Segment Start: Source information

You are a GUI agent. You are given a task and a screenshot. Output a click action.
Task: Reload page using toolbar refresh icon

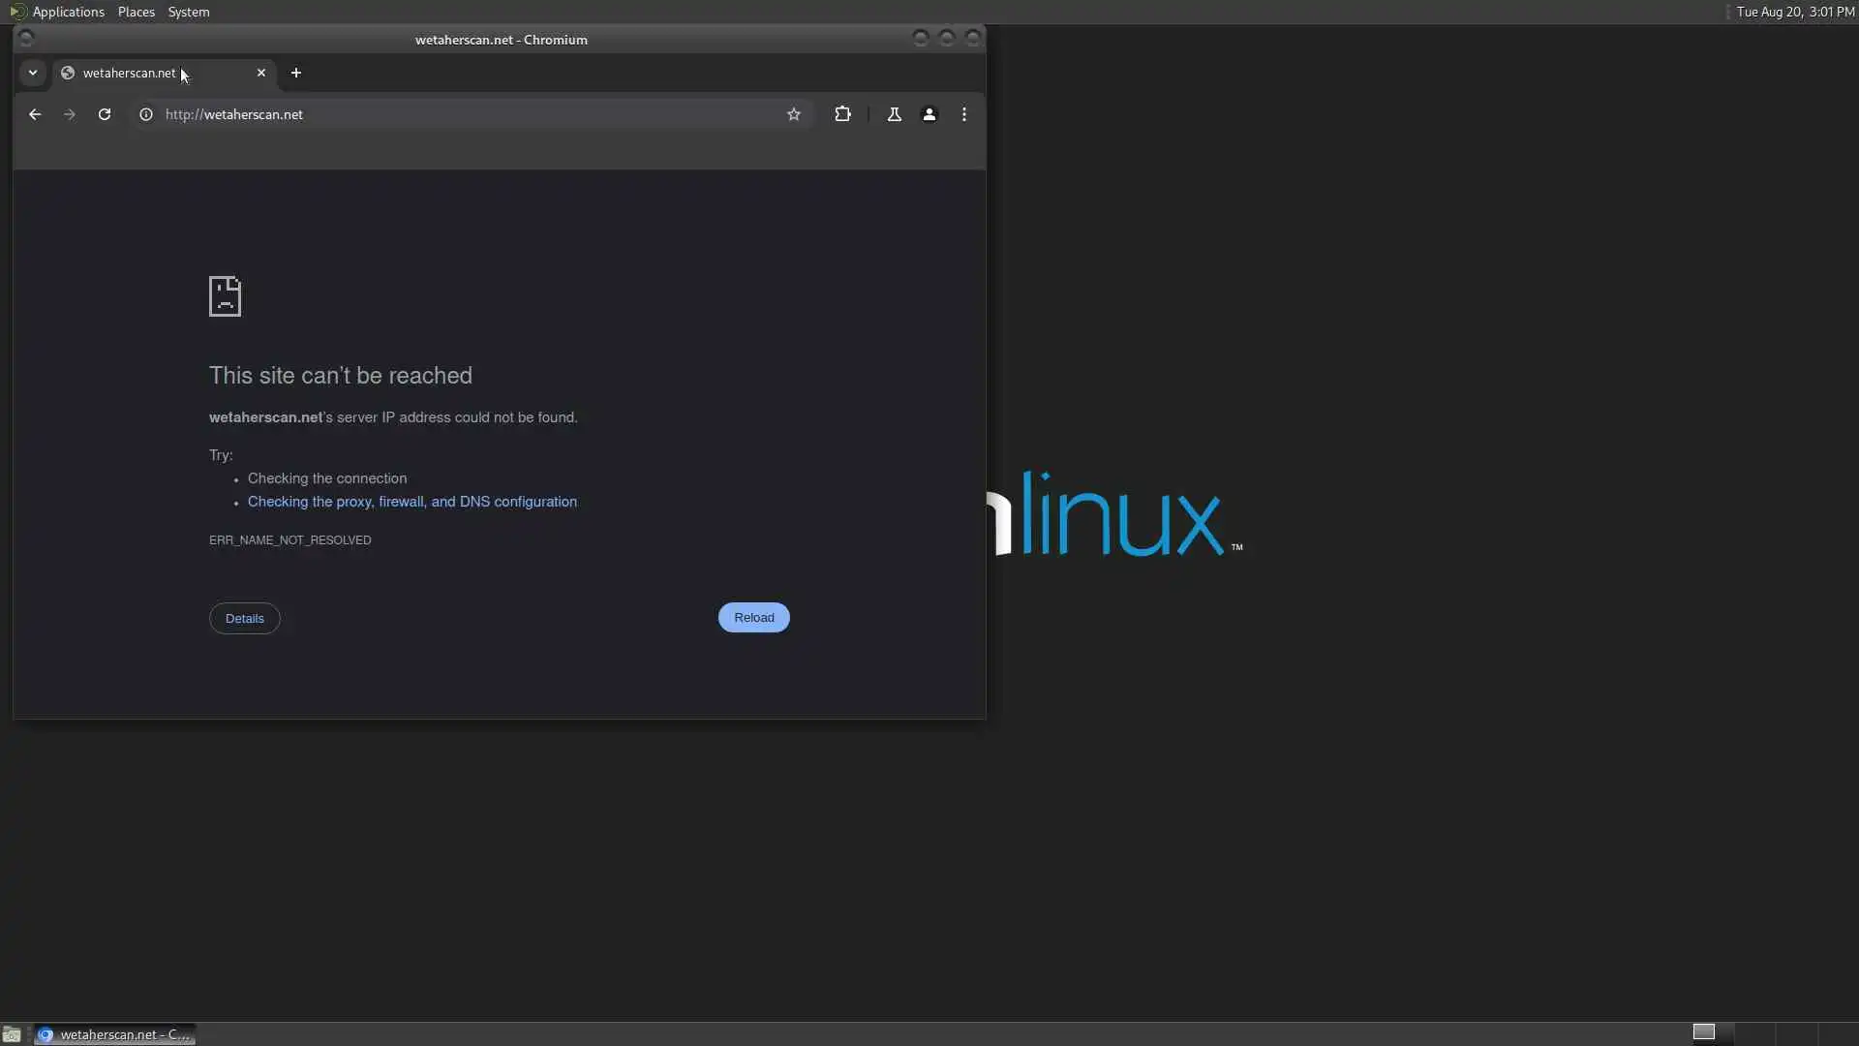coord(105,114)
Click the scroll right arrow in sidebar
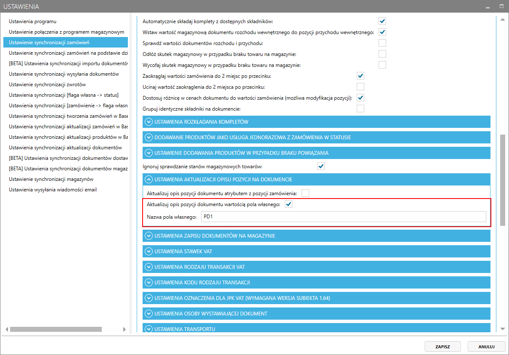This screenshot has width=509, height=355. (124, 329)
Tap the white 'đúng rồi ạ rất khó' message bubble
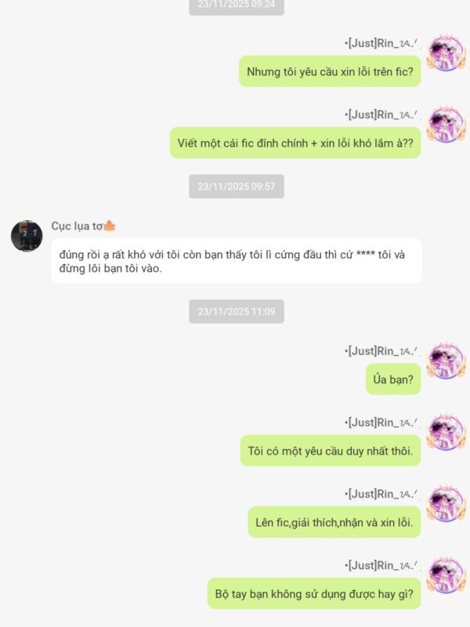470x627 pixels. pyautogui.click(x=237, y=261)
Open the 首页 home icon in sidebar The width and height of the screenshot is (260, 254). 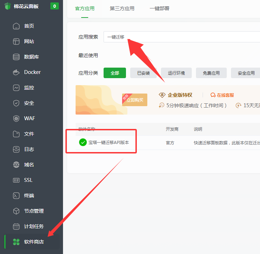tap(16, 26)
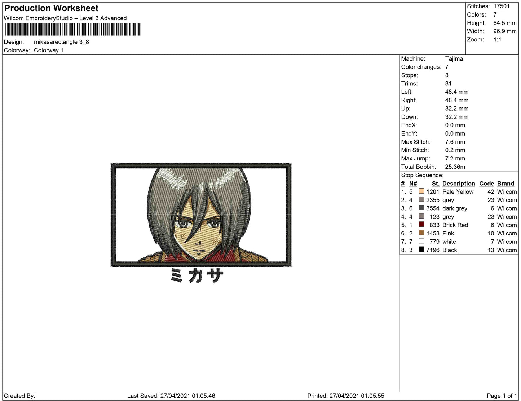Click the Stop Sequence heading
521x401 pixels.
[x=422, y=175]
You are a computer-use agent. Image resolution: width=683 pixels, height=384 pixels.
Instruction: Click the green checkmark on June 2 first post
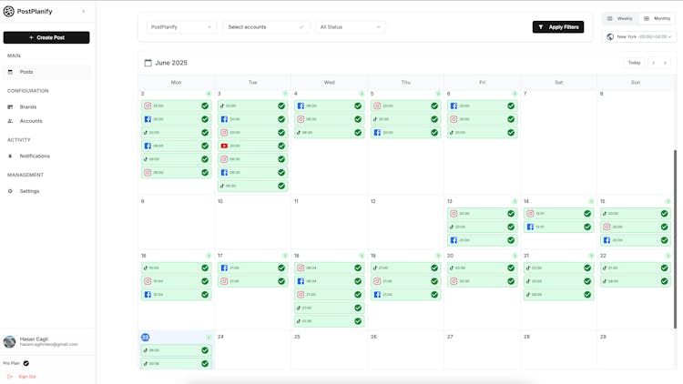pos(205,106)
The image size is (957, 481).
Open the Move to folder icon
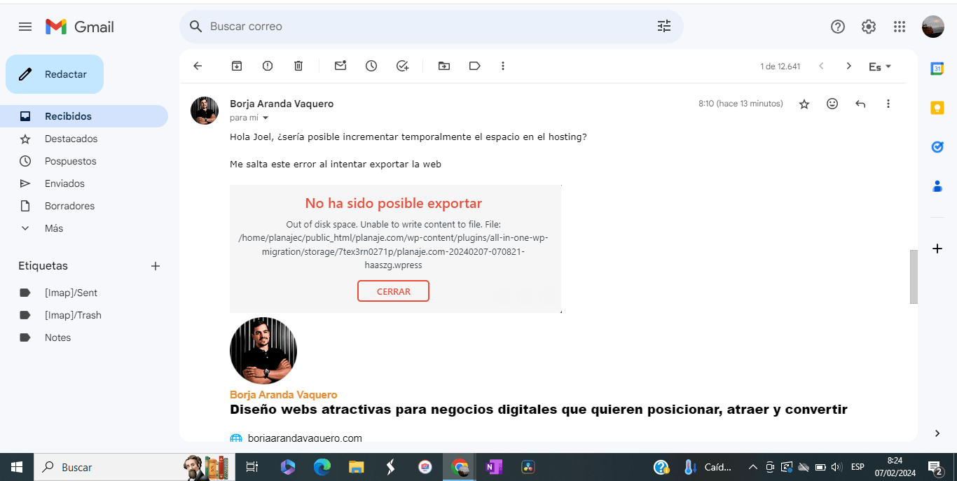click(x=444, y=66)
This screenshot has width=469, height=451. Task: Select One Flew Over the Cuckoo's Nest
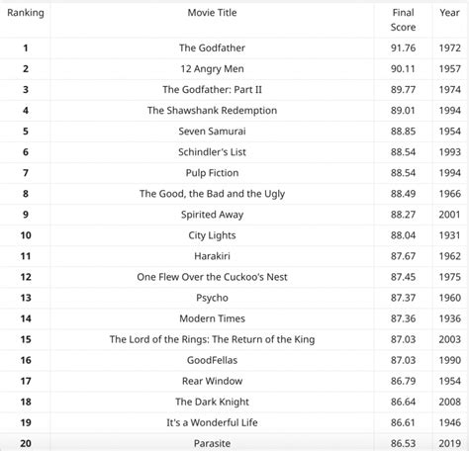point(212,277)
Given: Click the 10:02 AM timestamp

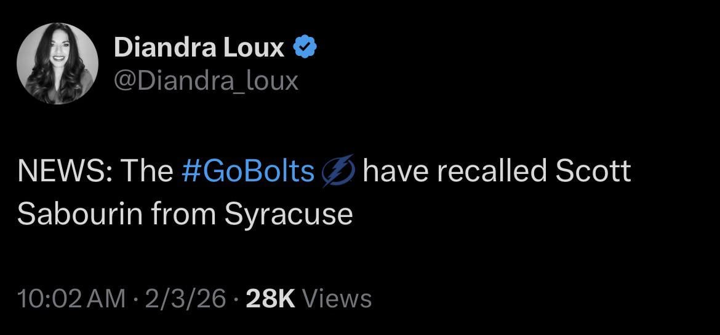Looking at the screenshot, I should (x=72, y=298).
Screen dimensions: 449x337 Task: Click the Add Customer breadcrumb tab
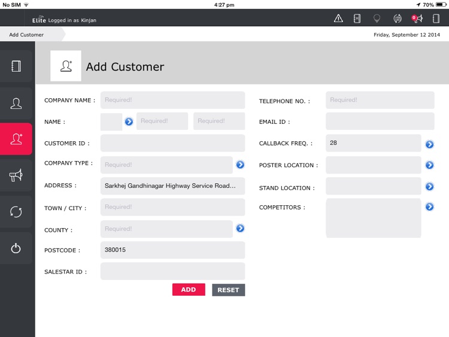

Segment End: Source information

* _What is expected_
Check every line above for the string "agent", and copy the ones that have it.

* _Answer space_
You are a GUI agent. You are given a task and a screenshot. Output a click action.
You are a computer-use agent. Image resolution: width=683 pixels, height=384 pixels.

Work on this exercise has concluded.